Inflammation and neuroplasticity in the cornea

Abstract

Neuroplasticity is related to the addition of additional axon collaterals and dendrites between a nerve cell and one it has previously shared a connection in order to strengthen, re-establish or forge brand new connections with pre-existing neurons. The role of neuroplasticity following a wound to an epithelium such as the cornea is of great importance to vision science, as it may help shape future medical approaches to common eye injuries in such a way that chronic eye pain and even blindness can be avoided. The present study suggests that Mus musculus is a viable model for the study of changes in nerve morphology and density that are correlated with neuroplasticity. Furthermore, the work presented here suggests a possible correlation between peak immune cell infiltration of the cornea and the initiation of changes in nerve density and organisation related to neuroplasticity. After significant (P<0.05) decrease in the density of both major nerves and neuronal processes following chemical cauterization with silver nitrate, the density of both major nerves and nerve processes increased a significant (P>0.05) amount when mice were allowed to recover for up to 48 hours after treatment.

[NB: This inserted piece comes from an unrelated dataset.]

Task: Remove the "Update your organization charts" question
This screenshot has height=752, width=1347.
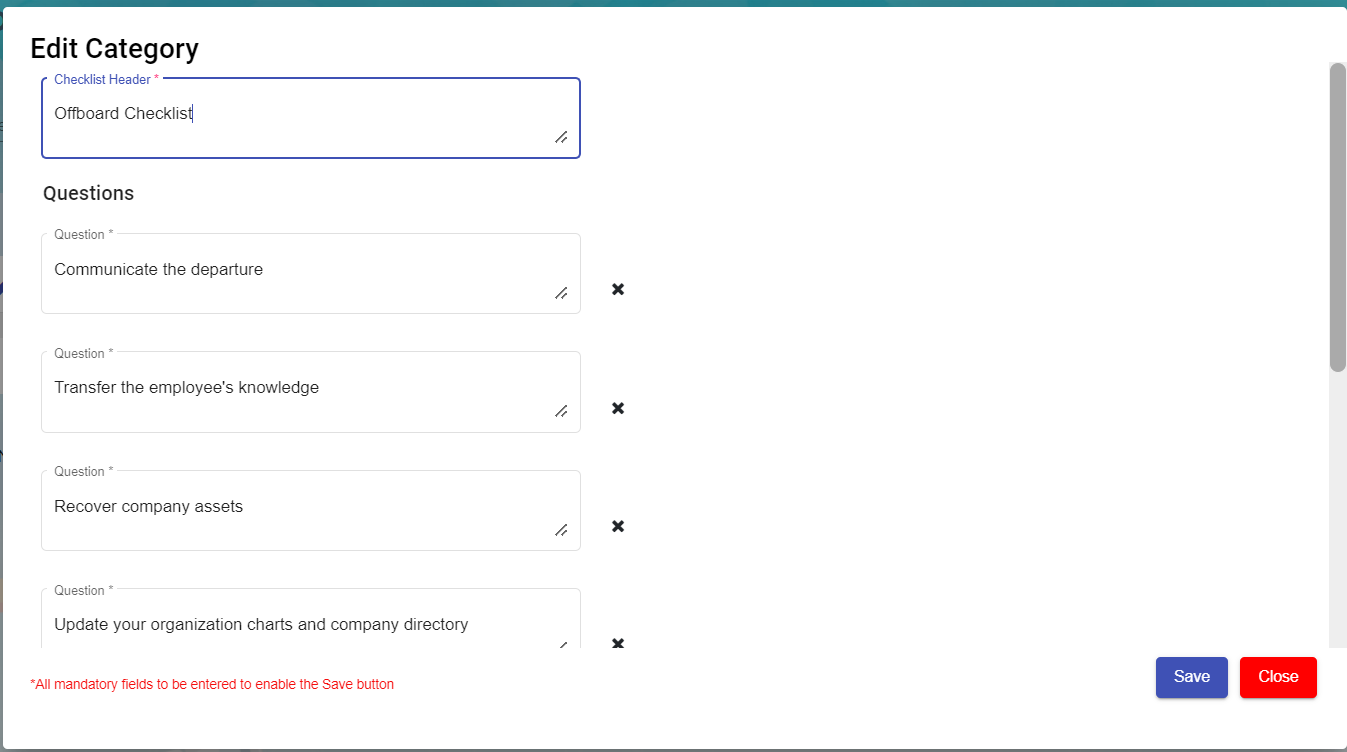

Interestingly, nerve processes increased by 31.4% in only 48 hours. These results suggest that neuroplasticity is observed in the cornea following an injury. This study also shows that macrophage and neutrophil infiltration of the stroma peaks at around the same time that the cornea begins to regain some nerve density, suggesting that there may be a link between these two wound healing processes in the corneas of mice and potentially other mammals, including humans.